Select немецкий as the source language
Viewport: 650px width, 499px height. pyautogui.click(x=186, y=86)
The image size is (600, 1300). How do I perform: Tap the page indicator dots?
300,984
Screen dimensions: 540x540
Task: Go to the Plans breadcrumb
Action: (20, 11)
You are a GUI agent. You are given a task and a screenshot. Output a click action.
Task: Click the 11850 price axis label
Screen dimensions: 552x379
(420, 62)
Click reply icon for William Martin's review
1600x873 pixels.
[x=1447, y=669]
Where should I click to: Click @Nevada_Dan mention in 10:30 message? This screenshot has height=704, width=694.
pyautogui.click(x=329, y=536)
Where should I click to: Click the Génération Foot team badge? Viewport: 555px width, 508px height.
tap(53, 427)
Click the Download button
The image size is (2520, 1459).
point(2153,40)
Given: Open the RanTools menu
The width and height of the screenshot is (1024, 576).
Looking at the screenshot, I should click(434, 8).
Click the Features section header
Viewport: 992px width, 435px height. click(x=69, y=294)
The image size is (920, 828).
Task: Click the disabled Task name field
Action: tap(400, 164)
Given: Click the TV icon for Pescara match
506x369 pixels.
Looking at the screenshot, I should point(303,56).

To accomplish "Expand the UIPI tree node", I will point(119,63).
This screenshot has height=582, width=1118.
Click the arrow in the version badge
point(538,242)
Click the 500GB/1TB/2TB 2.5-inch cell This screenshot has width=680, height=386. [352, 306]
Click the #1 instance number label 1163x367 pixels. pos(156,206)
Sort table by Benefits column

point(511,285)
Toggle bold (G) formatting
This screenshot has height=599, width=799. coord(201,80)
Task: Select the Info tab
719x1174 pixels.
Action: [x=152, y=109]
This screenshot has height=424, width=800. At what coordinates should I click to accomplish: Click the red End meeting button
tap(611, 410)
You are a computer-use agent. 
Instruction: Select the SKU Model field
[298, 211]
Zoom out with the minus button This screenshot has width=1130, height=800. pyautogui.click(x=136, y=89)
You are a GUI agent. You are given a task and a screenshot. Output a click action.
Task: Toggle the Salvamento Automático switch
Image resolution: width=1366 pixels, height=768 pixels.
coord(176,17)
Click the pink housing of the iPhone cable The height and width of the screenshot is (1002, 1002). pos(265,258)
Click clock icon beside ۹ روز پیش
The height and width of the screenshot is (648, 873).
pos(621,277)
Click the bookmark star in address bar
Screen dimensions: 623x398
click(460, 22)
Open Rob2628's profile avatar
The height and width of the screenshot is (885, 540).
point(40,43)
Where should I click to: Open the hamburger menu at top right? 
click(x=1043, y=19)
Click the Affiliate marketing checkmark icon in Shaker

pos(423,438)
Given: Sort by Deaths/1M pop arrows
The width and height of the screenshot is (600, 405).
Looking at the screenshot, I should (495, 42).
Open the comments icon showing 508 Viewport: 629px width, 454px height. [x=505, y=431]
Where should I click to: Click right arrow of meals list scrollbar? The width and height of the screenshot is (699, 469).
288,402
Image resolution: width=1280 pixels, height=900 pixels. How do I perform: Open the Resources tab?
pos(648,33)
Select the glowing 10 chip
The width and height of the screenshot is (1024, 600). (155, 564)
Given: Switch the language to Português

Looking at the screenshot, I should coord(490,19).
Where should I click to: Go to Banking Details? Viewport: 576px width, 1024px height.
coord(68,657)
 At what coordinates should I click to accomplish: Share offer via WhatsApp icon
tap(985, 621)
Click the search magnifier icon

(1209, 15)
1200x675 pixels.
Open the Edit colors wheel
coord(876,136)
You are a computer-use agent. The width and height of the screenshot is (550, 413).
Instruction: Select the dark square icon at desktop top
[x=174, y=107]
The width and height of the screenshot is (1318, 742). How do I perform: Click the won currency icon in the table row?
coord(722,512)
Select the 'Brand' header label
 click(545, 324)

→ Work request: Retype the material word for word. Add nothing to it.

→ Solved exercise:
Select немецкий as the source language
Viewport: 650px width, 499px height. pyautogui.click(x=186, y=86)
The image size is (600, 1300). How do I perform: Tap the page indicator dots?
300,984
Screen dimensions: 540x540
Task: Go to the Plans breadcrumb
Action: (20, 11)
You are a GUI agent. You are given a task and a screenshot. Output a click action.
Task: Click the 11850 price axis label
Screen dimensions: 552x379
(420, 62)
Click reply icon for William Martin's review
1600x873 pixels.
[x=1447, y=669]
Where should I click to: Click @Nevada_Dan mention in 10:30 message? This screenshot has height=704, width=694.
pyautogui.click(x=329, y=536)
Where should I click to: Click the Génération Foot team badge? Viewport: 555px width, 508px height.
tap(53, 427)
Click the Download button
The image size is (2520, 1459).
point(2153,40)
Given: Open the RanTools menu
The width and height of the screenshot is (1024, 576).
Looking at the screenshot, I should click(434, 8).
Click the Features section header
Viewport: 992px width, 435px height. click(x=69, y=294)
The image size is (920, 828).
Task: Click the disabled Task name field
Action: tap(400, 164)
Given: Click the TV icon for Pescara match
506x369 pixels.
Looking at the screenshot, I should point(303,56).

To accomplish "Expand the UIPI tree node", I will point(119,63).
This screenshot has height=582, width=1118.
Click the arrow in the version badge
point(538,242)
Click the 500GB/1TB/2TB 2.5-inch cell This screenshot has width=680, height=386. [352, 306]
Click the #1 instance number label 1163x367 pixels. pos(156,206)
Sort table by Benefits column

point(511,285)
Toggle bold (G) formatting
This screenshot has height=599, width=799. coord(201,80)
Task: Select the Info tab
719x1174 pixels.
Action: [x=152, y=109]
This screenshot has height=424, width=800. At what coordinates should I click to accomplish: Click the red End meeting button
tap(611, 410)
You are a computer-use agent. 
Instruction: Select the SKU Model field
[298, 211]
Zoom out with the minus button This screenshot has width=1130, height=800. pyautogui.click(x=136, y=89)
You are a GUI agent. You are given a task and a screenshot. Output a click action.
Task: Toggle the Salvamento Automático switch
Image resolution: width=1366 pixels, height=768 pixels.
coord(176,17)
Click the pink housing of the iPhone cable The height and width of the screenshot is (1002, 1002). pos(265,258)
Click clock icon beside ۹ روز پیش
The height and width of the screenshot is (648, 873).
pos(621,277)
Click the bookmark star in address bar
Screen dimensions: 623x398
click(460, 22)
Open Rob2628's profile avatar
The height and width of the screenshot is (885, 540).
point(40,43)
Where should I click to: Open the hamburger menu at top right? 
click(x=1043, y=19)
Click the Affiliate marketing checkmark icon in Shaker

pos(423,438)
Given: Sort by Deaths/1M pop arrows
The width and height of the screenshot is (600, 405).
Looking at the screenshot, I should (495, 42).
Open the comments icon showing 508 Viewport: 629px width, 454px height. [x=505, y=431]
Where should I click to: Click right arrow of meals list scrollbar? The width and height of the screenshot is (699, 469).
288,402
Image resolution: width=1280 pixels, height=900 pixels. How do I perform: Open the Resources tab?
pos(648,33)
Select the glowing 10 chip
The width and height of the screenshot is (1024, 600). (155, 564)
Given: Switch the language to Português

Looking at the screenshot, I should coord(490,19).
Where should I click to: Go to Banking Details? Viewport: 576px width, 1024px height.
coord(68,657)
 At what coordinates should I click to accomplish: Share offer via WhatsApp icon
tap(985, 621)
Click the search magnifier icon

(1209, 15)
1200x675 pixels.
Open the Edit colors wheel
coord(876,136)
You are a computer-use agent. The width and height of the screenshot is (550, 413).
Instruction: Select the dark square icon at desktop top
[x=174, y=107]
The width and height of the screenshot is (1318, 742). How do I perform: Click the won currency icon in the table row?
coord(722,512)
Select the 'Brand' header label
 click(545, 324)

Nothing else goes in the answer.